• [ASSIGNMENT]: Pull out every line below that contains the word "Standard".

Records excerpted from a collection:
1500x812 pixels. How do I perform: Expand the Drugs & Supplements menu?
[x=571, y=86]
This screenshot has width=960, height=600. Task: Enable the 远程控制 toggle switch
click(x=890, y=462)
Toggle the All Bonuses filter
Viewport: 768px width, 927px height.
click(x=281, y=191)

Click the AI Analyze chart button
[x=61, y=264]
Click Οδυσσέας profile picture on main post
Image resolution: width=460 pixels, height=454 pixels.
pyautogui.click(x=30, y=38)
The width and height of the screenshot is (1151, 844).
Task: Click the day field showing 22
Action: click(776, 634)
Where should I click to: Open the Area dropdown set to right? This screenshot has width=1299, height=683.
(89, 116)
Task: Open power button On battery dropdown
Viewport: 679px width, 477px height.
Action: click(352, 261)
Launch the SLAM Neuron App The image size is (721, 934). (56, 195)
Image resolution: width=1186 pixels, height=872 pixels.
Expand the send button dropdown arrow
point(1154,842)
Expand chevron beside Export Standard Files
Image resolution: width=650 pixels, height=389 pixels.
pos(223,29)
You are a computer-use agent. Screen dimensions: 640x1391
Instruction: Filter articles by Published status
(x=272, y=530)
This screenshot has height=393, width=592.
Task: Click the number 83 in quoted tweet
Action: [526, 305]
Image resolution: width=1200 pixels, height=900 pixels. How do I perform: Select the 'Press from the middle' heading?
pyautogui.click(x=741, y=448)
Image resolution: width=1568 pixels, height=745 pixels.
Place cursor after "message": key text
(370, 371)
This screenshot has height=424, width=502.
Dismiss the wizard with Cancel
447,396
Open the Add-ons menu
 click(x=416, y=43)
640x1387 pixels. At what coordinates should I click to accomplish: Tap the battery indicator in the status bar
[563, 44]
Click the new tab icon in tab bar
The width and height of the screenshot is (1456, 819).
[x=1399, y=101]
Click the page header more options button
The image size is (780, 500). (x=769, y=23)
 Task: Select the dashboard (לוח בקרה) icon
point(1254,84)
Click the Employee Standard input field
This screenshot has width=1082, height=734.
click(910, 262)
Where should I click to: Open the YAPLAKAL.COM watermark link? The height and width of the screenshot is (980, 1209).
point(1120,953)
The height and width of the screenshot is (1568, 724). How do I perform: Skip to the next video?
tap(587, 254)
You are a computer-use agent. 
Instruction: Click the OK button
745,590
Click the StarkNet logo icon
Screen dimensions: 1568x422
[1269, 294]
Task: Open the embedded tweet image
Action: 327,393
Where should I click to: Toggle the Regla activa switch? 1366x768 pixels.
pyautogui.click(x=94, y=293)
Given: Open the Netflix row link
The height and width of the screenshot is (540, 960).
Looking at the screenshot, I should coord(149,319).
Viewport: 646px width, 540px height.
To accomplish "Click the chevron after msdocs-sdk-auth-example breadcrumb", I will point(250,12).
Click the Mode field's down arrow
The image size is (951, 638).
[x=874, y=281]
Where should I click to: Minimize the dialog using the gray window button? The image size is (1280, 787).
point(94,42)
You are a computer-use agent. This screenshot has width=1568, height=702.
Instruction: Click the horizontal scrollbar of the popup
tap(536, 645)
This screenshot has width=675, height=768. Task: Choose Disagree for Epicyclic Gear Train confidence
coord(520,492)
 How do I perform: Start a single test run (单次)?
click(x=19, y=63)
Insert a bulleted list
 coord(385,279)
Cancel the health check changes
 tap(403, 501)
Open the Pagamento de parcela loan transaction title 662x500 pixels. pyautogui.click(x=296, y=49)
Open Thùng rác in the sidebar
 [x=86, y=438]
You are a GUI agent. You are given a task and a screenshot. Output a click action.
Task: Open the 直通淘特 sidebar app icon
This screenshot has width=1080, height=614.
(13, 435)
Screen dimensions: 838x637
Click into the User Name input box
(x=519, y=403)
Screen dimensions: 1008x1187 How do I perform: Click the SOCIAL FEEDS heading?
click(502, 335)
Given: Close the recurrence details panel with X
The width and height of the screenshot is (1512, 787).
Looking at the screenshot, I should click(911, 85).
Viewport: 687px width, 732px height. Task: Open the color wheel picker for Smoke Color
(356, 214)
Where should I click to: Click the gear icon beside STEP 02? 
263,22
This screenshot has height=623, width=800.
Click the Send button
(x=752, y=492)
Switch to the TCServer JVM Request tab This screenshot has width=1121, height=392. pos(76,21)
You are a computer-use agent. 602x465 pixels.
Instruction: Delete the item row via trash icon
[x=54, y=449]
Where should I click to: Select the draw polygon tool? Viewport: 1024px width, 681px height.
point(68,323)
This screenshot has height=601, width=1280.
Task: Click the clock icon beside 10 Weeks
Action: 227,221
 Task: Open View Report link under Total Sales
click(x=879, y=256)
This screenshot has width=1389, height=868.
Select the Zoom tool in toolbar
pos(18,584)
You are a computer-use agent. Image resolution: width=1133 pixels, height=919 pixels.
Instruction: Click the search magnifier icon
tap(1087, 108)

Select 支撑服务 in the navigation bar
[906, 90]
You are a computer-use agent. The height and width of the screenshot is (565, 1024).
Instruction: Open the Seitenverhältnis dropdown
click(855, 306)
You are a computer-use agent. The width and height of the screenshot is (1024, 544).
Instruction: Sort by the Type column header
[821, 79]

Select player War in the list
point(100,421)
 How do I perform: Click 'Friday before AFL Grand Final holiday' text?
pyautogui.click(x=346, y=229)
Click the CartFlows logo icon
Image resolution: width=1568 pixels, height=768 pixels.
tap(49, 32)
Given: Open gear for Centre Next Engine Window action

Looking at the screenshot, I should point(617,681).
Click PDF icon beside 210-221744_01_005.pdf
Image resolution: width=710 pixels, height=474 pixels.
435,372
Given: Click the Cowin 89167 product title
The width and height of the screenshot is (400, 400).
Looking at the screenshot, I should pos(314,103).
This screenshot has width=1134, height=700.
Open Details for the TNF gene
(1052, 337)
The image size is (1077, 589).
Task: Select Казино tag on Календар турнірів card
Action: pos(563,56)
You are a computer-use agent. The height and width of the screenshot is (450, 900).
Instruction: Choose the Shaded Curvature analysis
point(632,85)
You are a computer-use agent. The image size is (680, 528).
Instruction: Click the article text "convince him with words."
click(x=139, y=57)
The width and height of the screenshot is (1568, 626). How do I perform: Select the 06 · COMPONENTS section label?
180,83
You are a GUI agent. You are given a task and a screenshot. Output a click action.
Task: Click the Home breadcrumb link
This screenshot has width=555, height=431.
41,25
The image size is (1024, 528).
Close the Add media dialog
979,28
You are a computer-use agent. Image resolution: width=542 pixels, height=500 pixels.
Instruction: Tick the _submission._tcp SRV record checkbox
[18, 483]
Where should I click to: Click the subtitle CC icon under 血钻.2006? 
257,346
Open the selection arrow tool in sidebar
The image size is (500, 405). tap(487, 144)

• [WRITTEN ANSWER]:
Expand chevron beside Export Standard Files
Click the Employee Standard input field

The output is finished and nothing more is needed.